Gratulation zum Semesterpreis FS18

Für das Frühjahrsemester 2018 wurden vier Arbeiten von Studierenden der Wirtschaftswissenschaftlichen Fakultät mit dem Semesterpreis ausgezeichnet:

Pauli Philipp, für seine Arbeit «Till Schedules Do Us Part. An Empirical Analysis of Flexible Work Arrangements and Teamwork», Antrag Prof. Dr. Agnes Bäker

Yusof Jeffrey, für seine Arbeit «Perception of Inequality and Populist Attitudes», Antrag Prof. Dr. Michel Maréchal

Zuberi Ajshe, für ihre Arbeit «Teilzeitarbeit als Work-Family Balance Massnahme in der Unternehmensberatung: eine qualitative Untersuchung zur praktischen Umsetzung», Antrag Prof. Dr. David Seidl

Zwyssig Laura, für ihre Arbeit «The Role of Genetics in Effective Health Care», Antrag Prof. Dr. Pietro Biroli

Wir gratulieren allen Preisträgerinnen und Preisträgern ganz herzlich!

Jeffrey , einer der Preisträger, erzählt im Kurzinterview worum es in seiner Masterarbeit geht:

Worum geht es in Ihrer Arbeit?

In meiner Arbeit untersuche ich, ob Leute, die eine stärkere Wahrnehmung der Einkommensungleichheit haben, dazu tendieren, populistische Einstellungen anzunehmen. Um einen kausalen Zusammenhang festzustellen, habe ich in einem Onlineexperiment die subjektive Wahrnehmung der Ungleichheit versucht zu manipulieren. Der einen Hälfte der Teilnehmer (Treatmentgruppe) habe ich Informationen zur Einkommensungleichheit gegeben, während die andere Hälfte der Teilnehmer (Kontrollgruppe) keine Informationen erhielten. Diese Manipulation bewirkte eine signifikante Änderung in der Wahrnehmung von Einkommensungleichheit. Im Vergleich zur Kontrollgruppe empfanden Teilnehmer der Treatmentgruppe Einkommensungleichheit als ernsteres Problem und schätzten sich relativ ärmer ein. Zudem verschlechterte sich auch ihr emotionaler Zustand. Jedoch scheinen diese Teilnehmer keine stärkeren populistischen Einstellungen zu zeigen. In anderen Worten führte meine Manipulation weder zu weniger Vertrauen in die Regierung, die Elite oder die Wissenschaft noch zu mehr Fremdenfeindlichkeit gegenüber Immigranten. Ich interpretiere die Resultate so, dass die Teilnehmer weniger die Elite oder Immigranten sondern eher sich selber für ihre wirtschaftliche Situation verantwortlich machen.
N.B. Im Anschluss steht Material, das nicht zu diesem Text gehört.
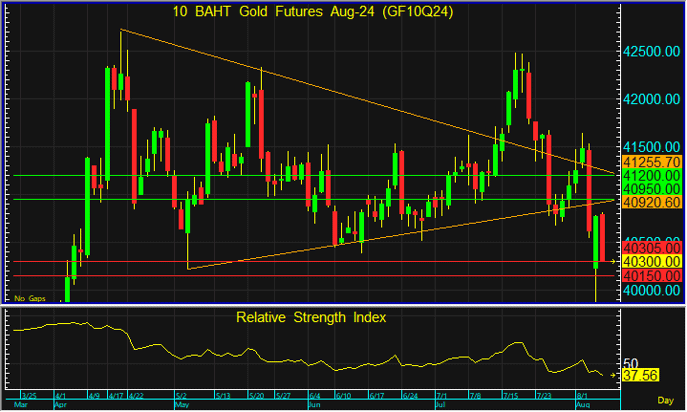Select the orange 40920.60 price tag
Screen dimensions: 687x412
651,202

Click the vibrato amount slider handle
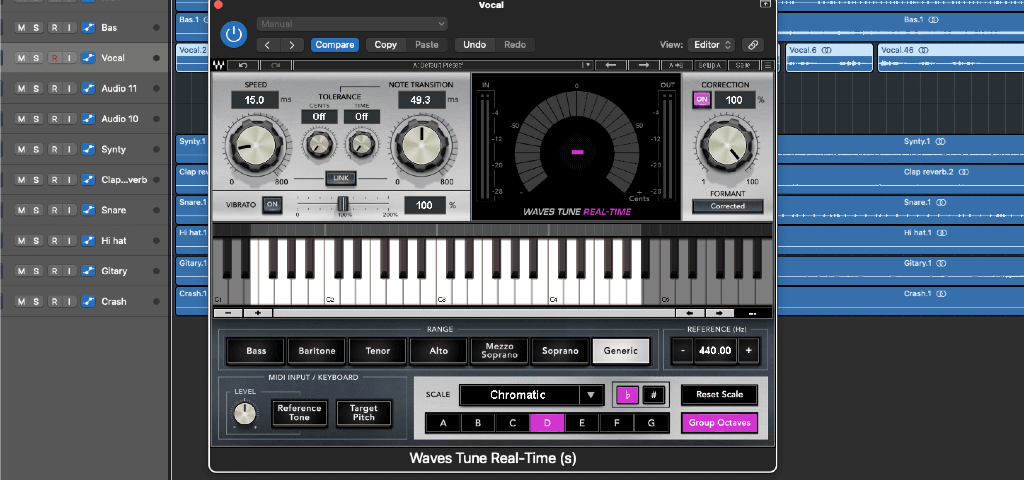pos(342,204)
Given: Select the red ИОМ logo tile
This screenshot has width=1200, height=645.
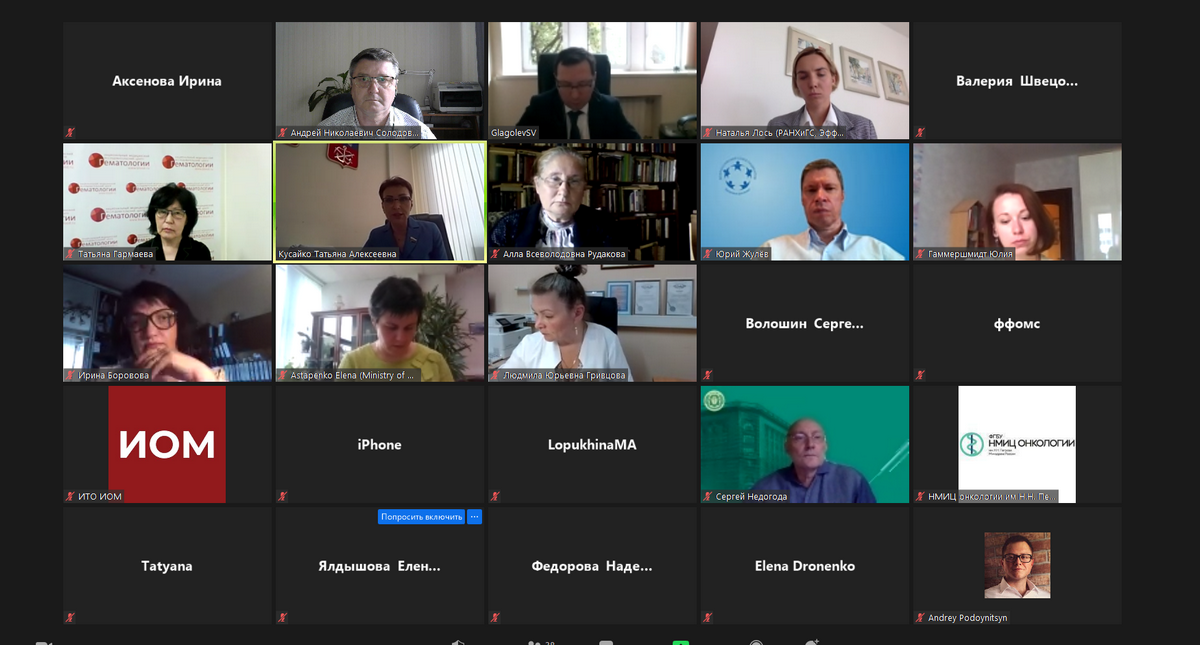Looking at the screenshot, I should pos(167,444).
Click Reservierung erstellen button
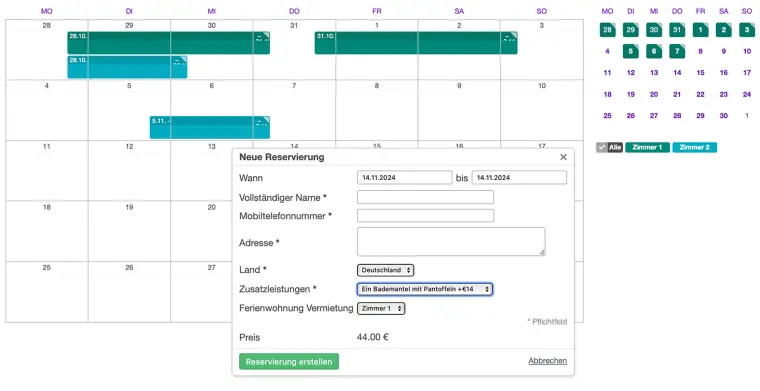This screenshot has height=391, width=760. (289, 362)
Was hat sie zu dem Thema motiviert?

In meiner Arbeit versuchte ich zwei Themen zu verbinden, die mich beide zurzeit beschäftigen: Einerseits die zunehmende Einkommensungleichheit und andererseits der wachsende Zuspruch für populistische Parteien in vielen Teilen der Welt. Ich war neugierig, ob zwischen den beiden Phänomenen womöglich ein kausaler Zusammenhang bestehen könnte.

Was haben Sie mit den 600 Franken vor?

Ich werde mir auf jeden Fall ein gutes Nachtessen gönnen. Den Rest werde ich wahrscheinlich für Ferien ausgeben.